What is needed: Render every line of the listing below as a Markdown table with the columns "Row" and "Line," numbering the rows in order and omitting blank lines.

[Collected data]
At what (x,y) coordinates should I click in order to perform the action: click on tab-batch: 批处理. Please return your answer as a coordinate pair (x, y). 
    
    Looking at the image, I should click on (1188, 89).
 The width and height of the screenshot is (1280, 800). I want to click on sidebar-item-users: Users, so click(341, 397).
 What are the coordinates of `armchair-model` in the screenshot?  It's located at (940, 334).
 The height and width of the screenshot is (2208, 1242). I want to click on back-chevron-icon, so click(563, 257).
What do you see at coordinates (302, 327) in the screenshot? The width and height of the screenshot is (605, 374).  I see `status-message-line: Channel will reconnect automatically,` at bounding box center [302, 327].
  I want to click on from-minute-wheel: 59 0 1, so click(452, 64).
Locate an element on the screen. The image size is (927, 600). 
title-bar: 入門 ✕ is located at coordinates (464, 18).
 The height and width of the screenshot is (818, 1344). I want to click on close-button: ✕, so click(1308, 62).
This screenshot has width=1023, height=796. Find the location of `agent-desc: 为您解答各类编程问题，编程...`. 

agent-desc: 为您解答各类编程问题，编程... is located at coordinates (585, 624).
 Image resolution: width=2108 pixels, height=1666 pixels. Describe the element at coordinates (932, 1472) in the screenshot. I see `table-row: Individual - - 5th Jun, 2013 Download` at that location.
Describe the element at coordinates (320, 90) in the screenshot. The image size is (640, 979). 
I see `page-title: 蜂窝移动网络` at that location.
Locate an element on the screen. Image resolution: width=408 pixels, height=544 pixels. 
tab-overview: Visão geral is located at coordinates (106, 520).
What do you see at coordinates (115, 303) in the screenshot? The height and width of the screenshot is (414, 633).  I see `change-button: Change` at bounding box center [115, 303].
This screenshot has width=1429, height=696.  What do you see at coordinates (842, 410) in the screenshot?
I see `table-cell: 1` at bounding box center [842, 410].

Finished task:
| Row | Line |
|---|---|
| 1 | At what (x,y) coordinates should I click in order to perform the action: click on tab-batch: 批处理. Please return your answer as a coordinate pair (x, y).  |
| 2 |     Looking at the image, I should click on (1188, 89). |
| 3 |  The width and height of the screenshot is (1280, 800). I want to click on sidebar-item-users: Users, so click(341, 397). |
| 4 |  What are the coordinates of `armchair-model` in the screenshot?  It's located at (940, 334). |
| 5 |  The height and width of the screenshot is (2208, 1242). I want to click on back-chevron-icon, so click(563, 257). |
| 6 | What do you see at coordinates (302, 327) in the screenshot? The width and height of the screenshot is (605, 374).  I see `status-message-line: Channel will reconnect automatically,` at bounding box center [302, 327]. |
| 7 |   I want to click on from-minute-wheel: 59 0 1, so click(452, 64). |
| 8 | Locate an element on the screen. The image size is (927, 600).  |
| 9 | title-bar: 入門 ✕ is located at coordinates (464, 18). |
| 10 |  The height and width of the screenshot is (818, 1344). I want to click on close-button: ✕, so click(1308, 62). |
| 11 | This screenshot has width=1023, height=796. Find the location of `agent-desc: 为您解答各类编程问题，编程...`.  |
| 12 | agent-desc: 为您解答各类编程问题，编程... is located at coordinates (585, 624). |
| 13 |  Image resolution: width=2108 pixels, height=1666 pixels. Describe the element at coordinates (932, 1472) in the screenshot. I see `table-row: Individual - - 5th Jun, 2013 Download` at that location. |
| 14 | Describe the element at coordinates (320, 90) in the screenshot. The image size is (640, 979).  |
| 15 | I see `page-title: 蜂窝移动网络` at that location. |
| 16 | Locate an element on the screen. Image resolution: width=408 pixels, height=544 pixels.  |
| 17 | tab-overview: Visão geral is located at coordinates (106, 520). |
| 18 | What do you see at coordinates (115, 303) in the screenshot? The height and width of the screenshot is (414, 633).  I see `change-button: Change` at bounding box center [115, 303]. |
| 19 | This screenshot has width=1429, height=696.  What do you see at coordinates (842, 410) in the screenshot? |
| 20 | I see `table-cell: 1` at bounding box center [842, 410]. |